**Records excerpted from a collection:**
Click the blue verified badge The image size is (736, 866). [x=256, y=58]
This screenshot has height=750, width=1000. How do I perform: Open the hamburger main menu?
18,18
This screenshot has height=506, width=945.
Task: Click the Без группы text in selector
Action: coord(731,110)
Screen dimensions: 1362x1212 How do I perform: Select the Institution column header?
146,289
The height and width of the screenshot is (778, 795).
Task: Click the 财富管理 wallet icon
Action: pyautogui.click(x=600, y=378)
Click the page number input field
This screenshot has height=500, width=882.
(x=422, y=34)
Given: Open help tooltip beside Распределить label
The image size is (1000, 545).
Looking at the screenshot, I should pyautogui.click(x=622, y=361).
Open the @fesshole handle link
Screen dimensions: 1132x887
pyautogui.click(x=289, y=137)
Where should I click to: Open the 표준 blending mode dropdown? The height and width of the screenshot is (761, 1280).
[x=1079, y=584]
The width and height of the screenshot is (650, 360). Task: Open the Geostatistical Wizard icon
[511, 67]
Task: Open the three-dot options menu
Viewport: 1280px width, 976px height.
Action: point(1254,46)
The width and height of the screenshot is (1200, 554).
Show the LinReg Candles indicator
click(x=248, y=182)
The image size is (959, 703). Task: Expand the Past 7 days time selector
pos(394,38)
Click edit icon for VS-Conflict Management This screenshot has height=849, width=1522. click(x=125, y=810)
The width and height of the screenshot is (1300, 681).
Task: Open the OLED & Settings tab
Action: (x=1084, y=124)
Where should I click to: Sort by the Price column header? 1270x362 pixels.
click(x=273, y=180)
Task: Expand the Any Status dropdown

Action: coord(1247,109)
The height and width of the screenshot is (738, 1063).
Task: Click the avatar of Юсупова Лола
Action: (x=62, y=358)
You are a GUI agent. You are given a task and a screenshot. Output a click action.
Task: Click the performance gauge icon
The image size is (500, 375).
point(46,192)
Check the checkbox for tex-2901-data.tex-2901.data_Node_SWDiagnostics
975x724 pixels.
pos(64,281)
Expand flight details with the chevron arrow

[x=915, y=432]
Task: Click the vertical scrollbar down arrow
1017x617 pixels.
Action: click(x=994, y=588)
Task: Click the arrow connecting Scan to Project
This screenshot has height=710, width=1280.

**Required action:**
Please output the exact lines of the records above, beginning with the first and stopping after the line that holds "Click the page number input field", and nothing else.

**Problem solution:**
Click the blue verified badge The image size is (736, 866). [x=256, y=58]
This screenshot has height=750, width=1000. How do I perform: Open the hamburger main menu?
18,18
This screenshot has height=506, width=945.
Task: Click the Без группы text in selector
Action: coord(731,110)
Screen dimensions: 1362x1212 How do I perform: Select the Institution column header?
146,289
The height and width of the screenshot is (778, 795).
Task: Click the 财富管理 wallet icon
Action: pyautogui.click(x=600, y=378)
Click the page number input field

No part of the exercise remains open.